Human innovation as important to education as technology
September 27 2019 08:25 PM
Stavros N Yiannouka (second right), speaking at a panel discussion
Stavros N Yiannouka (second right), speaking at a panel discussion

Doha

Technology is not a “magic solution” for the world’s educational ecosystems and must instead be a gateway for people to innovate using their initiative, the head of Qatar Foundation’s ( QF) global education think-tank has told a leading global affairs forum in the US.
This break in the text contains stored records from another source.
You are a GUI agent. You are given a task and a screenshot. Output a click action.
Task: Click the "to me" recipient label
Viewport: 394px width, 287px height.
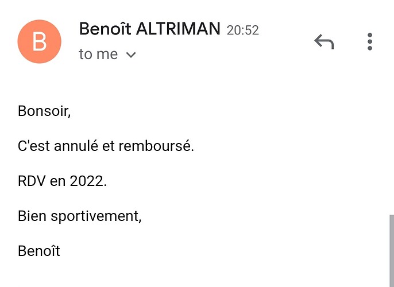click(x=98, y=55)
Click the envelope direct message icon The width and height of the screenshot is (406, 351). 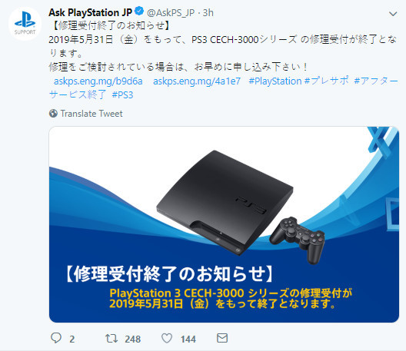pos(222,338)
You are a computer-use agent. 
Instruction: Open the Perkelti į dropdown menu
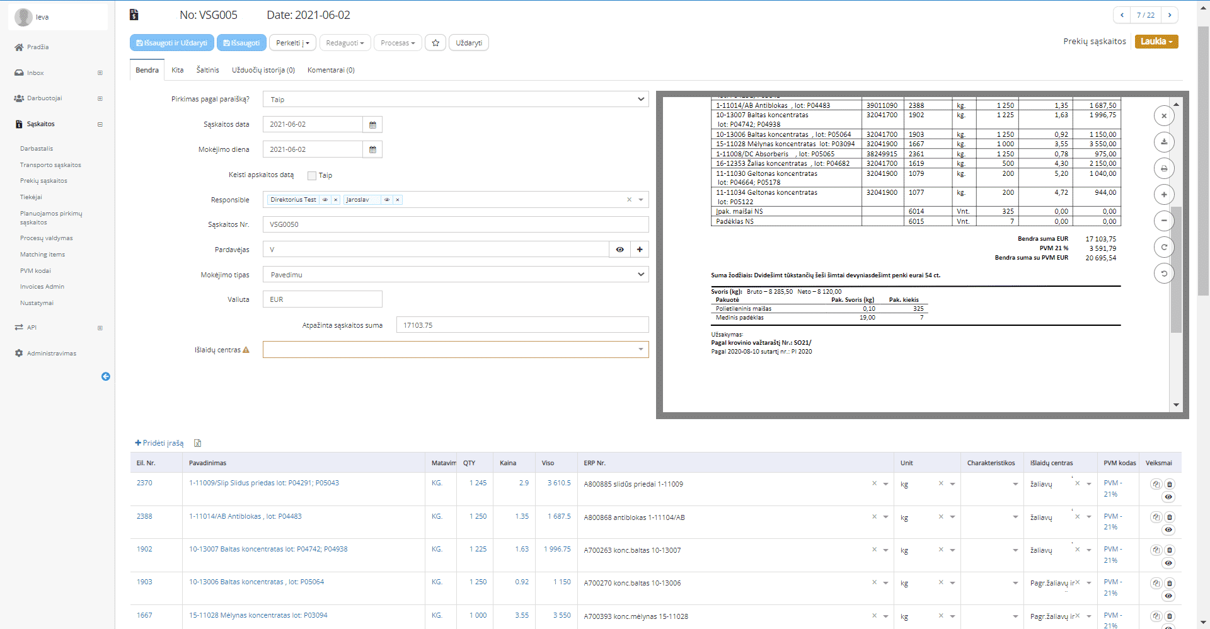tap(292, 43)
Speaking at the 2019 Concordia Annual Summit in New York City – one of the world’s largest gatherings of decision-makers and thought-leaders from government, business, and non-profit organisations – Stavros N Yiannouka, CEO of the World Innovation Summit for Education (WISE) also explained why education programmes across different sectors have to be “weaved together” rather than operating independently if nations are to offer the best learning experiences.
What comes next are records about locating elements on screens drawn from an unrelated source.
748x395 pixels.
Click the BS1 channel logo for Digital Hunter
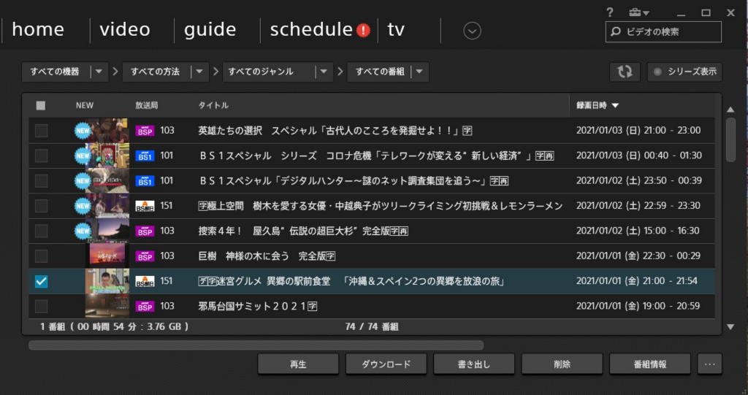click(x=145, y=180)
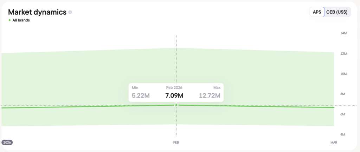Image resolution: width=360 pixels, height=152 pixels.
Task: Click the Feb 2026 data point marker
Action: click(176, 105)
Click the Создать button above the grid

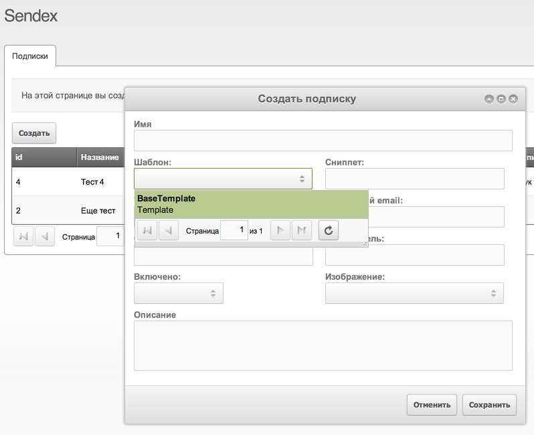click(34, 133)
The Summit also saw HE the Deputy Prime Minister and Minister of Foreign Affairs Sheikh Mohamed bin Abdulrahman al-Thani, speak on ‘Rethinking the Role of Small State Actors in International Politics’; and HE Hassan al-Thawadi, Secretary General of the Supreme Committee for Delivery & Legacy, speak about ‘Sport’s Transformational Power: The First FIFA World Cup in the Middle East’.

As a programming partner of Concordia, QF organised a panel discussion titled ‘Building Resilient Economies on the Basis of Education, Technology, and Access’, which saw Yiannouka outline a research report produced by WISE – an initiative of QF – into learning ecosystems and how new ideas that move education away from purely conventional models can be brought into play.
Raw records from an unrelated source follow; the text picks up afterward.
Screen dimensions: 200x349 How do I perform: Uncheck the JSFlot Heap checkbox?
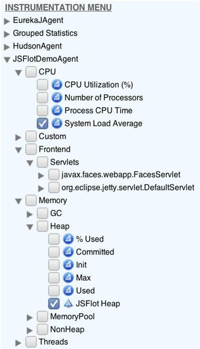pos(54,304)
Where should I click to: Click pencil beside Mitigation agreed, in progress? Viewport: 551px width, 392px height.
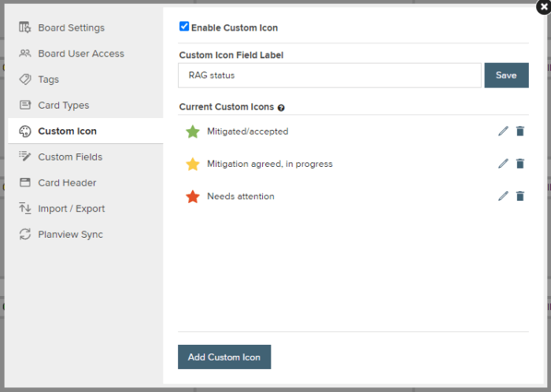[x=503, y=164]
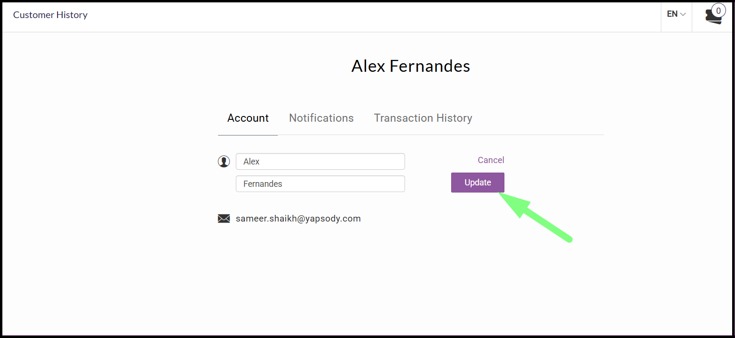The height and width of the screenshot is (338, 735).
Task: Click the underline indicator beneath Account tab
Action: click(248, 135)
“QF has been involved in a 25-year journey to build a local education ecosystem that goes beyond formal education,” he told the Concordia audience. “It started with K-12 education and has grown to encompass a very rich ecosystem that includes a national library, research centres, branch campuses of international universities, sporting facilities, think-tanks, and a science and technology park.

“The idea is to weave the whole into something that is greater than the sum of its parts.”

Yiannouka said the WISE report discussed at the Concordia session had revealed that effective education ecosystems have “strong philanthropic or private sector involvement in funding and governance”, and programmes that “are comprehensive and envision new roles and organisations whose explicit role is to weave difference pieces together”.

“If you want to supplement formal education with active museum, library, and sporting programmes, it’s not enough to just have them independently developing programmes,” he said.

“And while you have technology playing a part, it is not in itself a provider of a magic solution. What it can do is enable access to programmes and information. But what is just as important is a willingness to experiment and innovate in real time and adjust programmes as you discover new information about whether they work or not.”

During the Summit, WISE hosted three roundtable events focusing on Africa’s role in the ‘global education revolution’, bridging gaps between education and the job market in Latin America, and the use of Artificial Intelligence in combating child abuse.